近年の法改正により、婚外子に対する法的な扱いは大きく変わりましたが、相続においては「認知」があるかどうかが重要なポイントとなります。
本記事では、婚外子と嫡出子の違いから、婚外子の相続権、その前提となる認知の種類や手続き、さらには相続トラブルを防ぐための対策まで、具体的に解説します。「知らなかった」では済まされない相続の現場に備えるために、ぜひご一読ください。

1.婚外子とは?嫡出子との違いと法的定義

「婚外子」とは、法律上の婚姻関係にない男女の間に生まれた子のことで、「非嫡出子」とも呼ばれます。一方、嫡出子は、法律上婚姻関係にある夫婦の間に生まれた子供です。以下に、婚外子(非嫡出子)と嫡出子の主な違いを示します。

表1:婚外子と嫡出子の違い

区分

婚外子(非嫡出子)

嫡出子(ちゃくしゅつし)

定義

婚姻外で生まれた子(認知が必要)

婚姻中に生まれた子

母との関係

出生により自動的に成立

出生により自動的に成立

父との関係

認知されなければ親子関係は成立しない

出生により自動的に成立(父が婚姻中の場合)

戸籍の表記

2004年より、母が分娩した嫡出でない子の出生の順に「長男(長女)」「二男(二女)」等と記載される。それまでの「男」又は「女」の記載は、申し出により変更可。

「長男」「長女」など続柄が記載される

相続権(現在)

認知されれば嫡出子と同等(2013年法改正以降)

法定相続分あり

過去の相続分

嫡出子の2分の1(2013年以前/違憲と判断)

図1:非嫡出子とは
婚外子とは

2.婚外子の相続権とその条件

婚外子が相続人となるための条件と、実際に相続が発生した場合の遺産の取り分について解説します。 

2-1. 父親の認知があって初めて相続権が発生する

婚外子は、出生により母親とは自動的に親子関係が成立しますが、父親との法的な親子関係は認知されない限り成立しません。親子関係が成立しなければ、婚外子は父親の相続権を持たず、相続人にはなれません。そのため、父親の遺産を相続するためには、認知されていることが前提となります。

図2:非嫡出子の相続には父親の認知が必要
婚外子とは

2-2. 認知された婚外子の相続割合

2013年に民法の一部改正が決定されるまでは、非嫡出子の相続分は嫡出子の半分とされており、不平等な取り扱いがなされていました。
たとえ認知されていても、非嫡出子であるという理由だけで相続において不利益を受け、嫡出子と差別されていたのです。

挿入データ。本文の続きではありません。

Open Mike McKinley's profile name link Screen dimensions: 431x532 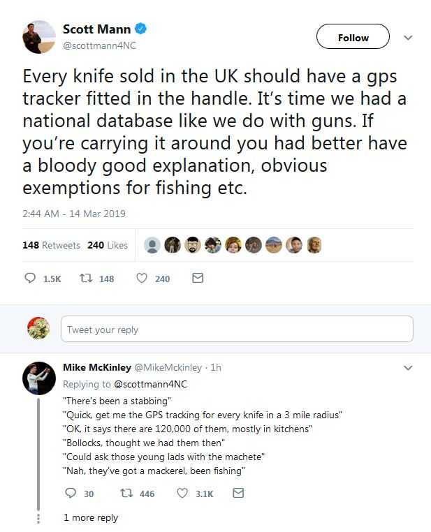click(x=96, y=367)

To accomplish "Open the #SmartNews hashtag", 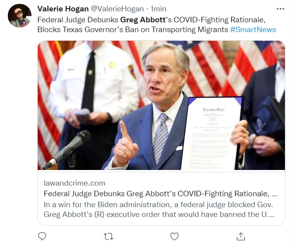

このような扱いは憲法違反であるとして、最高裁判所は相続における非嫡出子と嫡出子の相続分を平等にすべきとの判断を示しました。これを受けて、非嫡出子と嫡出子の相続分が同等であることが正式に法律で認められるようになりました。

具体的には、婚外子が父親から認知されている場合、相続権は以下のように分配されます。

<婚外子がいる場合の相続割合具体例>
相続人の構成例: 配偶者、嫡出子、認知された婚外子
配偶者: 1/2
嫡出子: 1/4
認知された婚外子: 1/4

このように、認知された婚外子は嫡出子と同じ割合で遺産を受け取ることができます。

図3:認知後婚外子は嫡出子と同じ割合で相続できる
婚外子とは

2-3.認知された婚外子は遺留分も請求できる

遺留分とは、法定相続人に最低限保障される相続財産の割合のことで、原則として法定相続分の2分の1とされています。
これは、遺言などで他の相続人の権利が著しく侵害されるのを防ぐために設けられた制度です。
認知された婚外子も、嫡出子と同様に遺留分を持つ法定相続人となります。そのため、遺留分が侵害された場合には、「遺留分侵害額請求」によって、自身の権利を主張することが可能です。
この請求は、相続があったこと及び遺留分の侵害を知ったときから1年以内に行う必要があります。また、このような事情を知らなくても被相続人が亡くなった日から10年が経過した場合には、遺留分侵害額請求権は消滅します(除斥期間)。
婚外子が遺留分を行使するためには、法的な認知が前提となる点に注意が必要です。

3.認知の種類とその特徴

婚外子が父親の相続権を得るには、「認知されていること」が重要な条件です。しかし一口に「認知」といっても、その方法にはいくつかの種類があります。
それぞれの手続きや特徴について詳しく解説します。

3-1. 自発的に子を認知する「任意認知」

父親が自発的に婚外子を認知する方法です。父親が市区町村役場に「認知届」を提出します。子が成人している場合は、その子本人の同意が必要になります。なお、母親の同意は不要です。なお、胎児の場合は母親の承諾が必要です。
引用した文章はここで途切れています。